= Überwald =

The Überwald is a wooded area in the southeast of Bergstraße district in Hesse, Germany, between the "Anterior" and "Hinder" Odenwald, comprising the communities of Abtsteinach, Grasellenbach and Wald-Michelbach. Wald-Michelbach is the Überwald's central community. The name was likely first used by the inhabitants of the neighbouring Weschnitz valley. The direction of view from this valley goes over the higher elevation at the Tromm, "over the forest" (über den Wald in German) towards the higher-lying places Wald-Michelbach, Abtsteinach and Grasellenbach.

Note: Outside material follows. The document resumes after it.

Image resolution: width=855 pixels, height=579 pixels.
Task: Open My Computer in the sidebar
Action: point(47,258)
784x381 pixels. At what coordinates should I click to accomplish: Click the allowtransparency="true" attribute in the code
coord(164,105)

The places lying in the Überwald from Abtsteinach to Grasellenbach are Unter-Abtsteinach, Ober-Abtsteinach, Mackenheim, Siedelsbrunn, Kreidach, Stallenkandel, Ober-Mengelbach, Gadern, Wald-Michelbach, Ober-Schönmattenwag, Unter-Schönmattenwag, Aschbach, Hartenrod, Affolterbach, Kocherbach, Wahlen, Scharbach, Tromm (a place as well as a hill), Litzelbach, Hammelbach and Gras-Ellenbach.

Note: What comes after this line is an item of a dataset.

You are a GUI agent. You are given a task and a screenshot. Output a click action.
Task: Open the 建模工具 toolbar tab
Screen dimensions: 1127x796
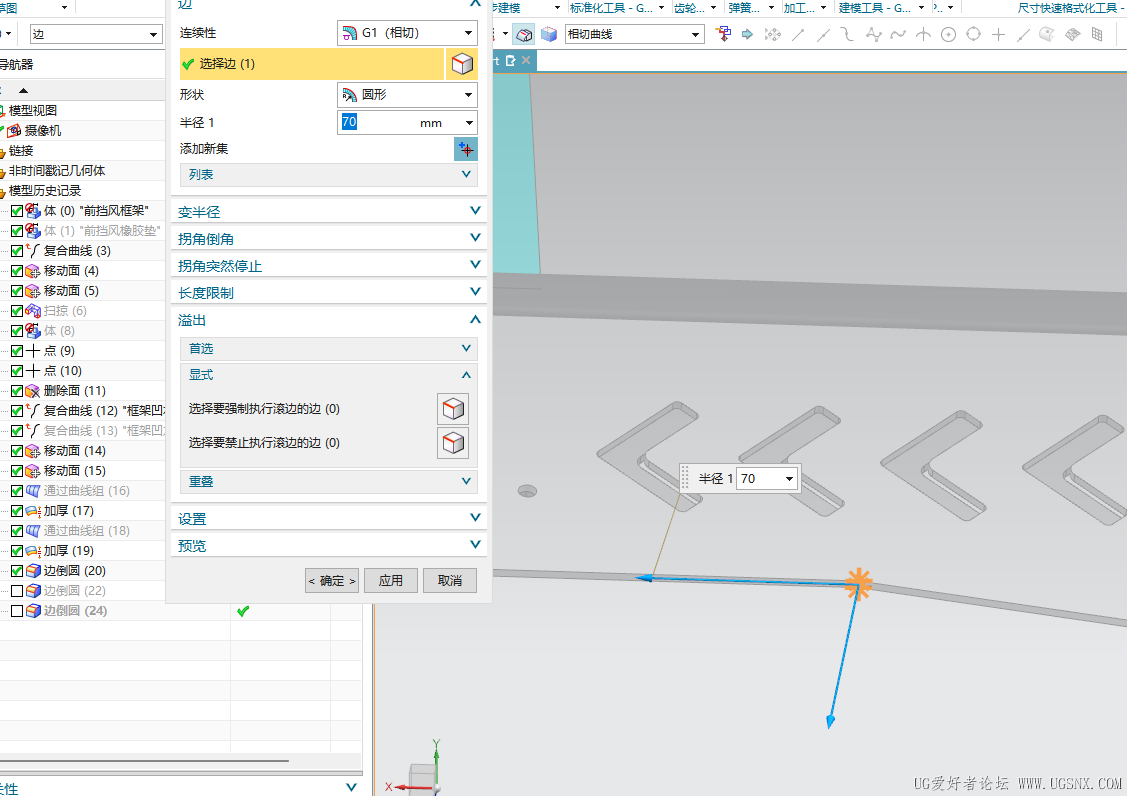coord(878,8)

== Neighbouring communities ==
The places neighbouring the Überwald are Gorxheimertal (Bergstraße district), Heiligkreuzsteinach (Baden-Württemberg), Schönau (Baden-Württemberg), Birkenau (Bergstraße district), Mörlenbach (Bergstraße district), Rimbach (Bergstraße district), Heddesbach (Baden-Württemberg), Eberbach (Baden-Württemberg), Rothenberg (Odenwaldkreis), Fürth (Bergstraße district), Mossautal (Odenwaldkreis), Reichelsheim (Odenwaldkreis) and Beerfelden (Odenwaldkreis).